A fascinating fight is brewing for control of MediaWorks - owner of TV3, TV4, Radio Live and several other stations. It's a subtle and complex story with not much being said on the record so here's the short version: TV3 is owned by a big shark but a much bigger shark just turned up, took a bite and said it wants to eat the whole lot.
Okay, before this column jumps the shark, here's a slightly more detailed take.
MediaWorks is owned by a private equity company called Ironbridge Capital but it has a lot of debt - nearly $400 million of which is held by a group of banks.
One of those banks, Commonwealth Bank of Australia, has sold about $70 million worth of debt to another private equity player, TPG Capital, which has started hinting to the market that it is interested in taking over the whole lot. In other words TPG sees some value in TV3 et al and believes it can restructure it, pay down debt and make a buck out of it.
If TPG can convince the other banks to cut their losses and sell the debt cheaply (they are understood to have picked up the $70 million from Commonwealth Bank at 70c in the dollar) then they could end up owning MediaWorks for less than half the price that Ironbridge paid for it.
Ironbridge bought MediaWorks in 2007 for more than $700 million, including liabilities, in a deal mostly funded by more debt. That's how deals were done pre-global financial crisis. Like so many of those deals done at that time, things got pretty ugly pretty fast as tough economic times saw ad revenues falling and equity values fall sharply.

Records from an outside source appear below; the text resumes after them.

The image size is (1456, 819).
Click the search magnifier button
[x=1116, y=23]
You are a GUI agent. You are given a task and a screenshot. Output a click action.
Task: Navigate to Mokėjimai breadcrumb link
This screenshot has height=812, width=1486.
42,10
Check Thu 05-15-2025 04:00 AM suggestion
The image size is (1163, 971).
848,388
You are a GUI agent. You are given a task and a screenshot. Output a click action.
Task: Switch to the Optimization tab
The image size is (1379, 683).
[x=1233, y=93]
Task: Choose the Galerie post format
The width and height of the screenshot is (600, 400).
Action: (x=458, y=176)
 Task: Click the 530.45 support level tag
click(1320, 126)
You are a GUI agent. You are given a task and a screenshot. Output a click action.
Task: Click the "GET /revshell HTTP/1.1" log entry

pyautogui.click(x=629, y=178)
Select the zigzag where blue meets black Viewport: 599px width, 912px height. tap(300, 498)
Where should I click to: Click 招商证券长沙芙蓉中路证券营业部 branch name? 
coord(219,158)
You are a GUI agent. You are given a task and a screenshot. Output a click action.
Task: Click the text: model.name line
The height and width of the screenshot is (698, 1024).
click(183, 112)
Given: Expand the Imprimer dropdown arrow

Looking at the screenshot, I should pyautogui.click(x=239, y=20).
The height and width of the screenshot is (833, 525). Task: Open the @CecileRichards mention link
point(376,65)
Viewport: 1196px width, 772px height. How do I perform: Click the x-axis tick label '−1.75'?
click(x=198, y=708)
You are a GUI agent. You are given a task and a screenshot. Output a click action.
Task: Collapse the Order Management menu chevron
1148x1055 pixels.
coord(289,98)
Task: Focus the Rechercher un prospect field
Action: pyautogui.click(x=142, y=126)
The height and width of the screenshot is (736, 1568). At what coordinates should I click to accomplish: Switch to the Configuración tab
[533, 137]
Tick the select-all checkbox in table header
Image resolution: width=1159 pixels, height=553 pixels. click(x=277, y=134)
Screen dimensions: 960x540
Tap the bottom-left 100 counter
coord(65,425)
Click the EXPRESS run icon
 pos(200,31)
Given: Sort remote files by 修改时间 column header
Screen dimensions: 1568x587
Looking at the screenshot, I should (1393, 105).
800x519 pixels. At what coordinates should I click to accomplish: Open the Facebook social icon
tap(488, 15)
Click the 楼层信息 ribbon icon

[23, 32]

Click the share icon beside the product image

Suddenly debt levels that looked manageable became marginal and Ironbridge has been under pressure from bankers all the way through its time in control of MediaWorks.
But this is by no means a done deal. Ironbridge definitely does not want to give up control. It has been working closely with the banks for some time on a long-term strategy for paying down the debt and getting the company back on track.
It still believes in that strategy and isn't ready to cut its losses yet.
Hence the comment that there is a lively fight brewing.
The TPG guys are really big - like Texas size (TPG stands for Texas Pacific Group). They have some US$48 billion ($63 billion) worth of investment under management. Ironbridge has about A$1.5 billion ($2 billion) of committed capital, according to its website.
Given the speed with which TPG has let its intentions be known to the market, you can expect they aren't afraid to shake things up a bit.
We are likely to get a war of words and leaked stories over the coming months from both sides - neither of which will be saying much on the record.
The Ironbridge camp are keen to emphasise that TPG currently own only 17 per cent of the MediaWorks' debt. That's a long way shy of being in a position to take control.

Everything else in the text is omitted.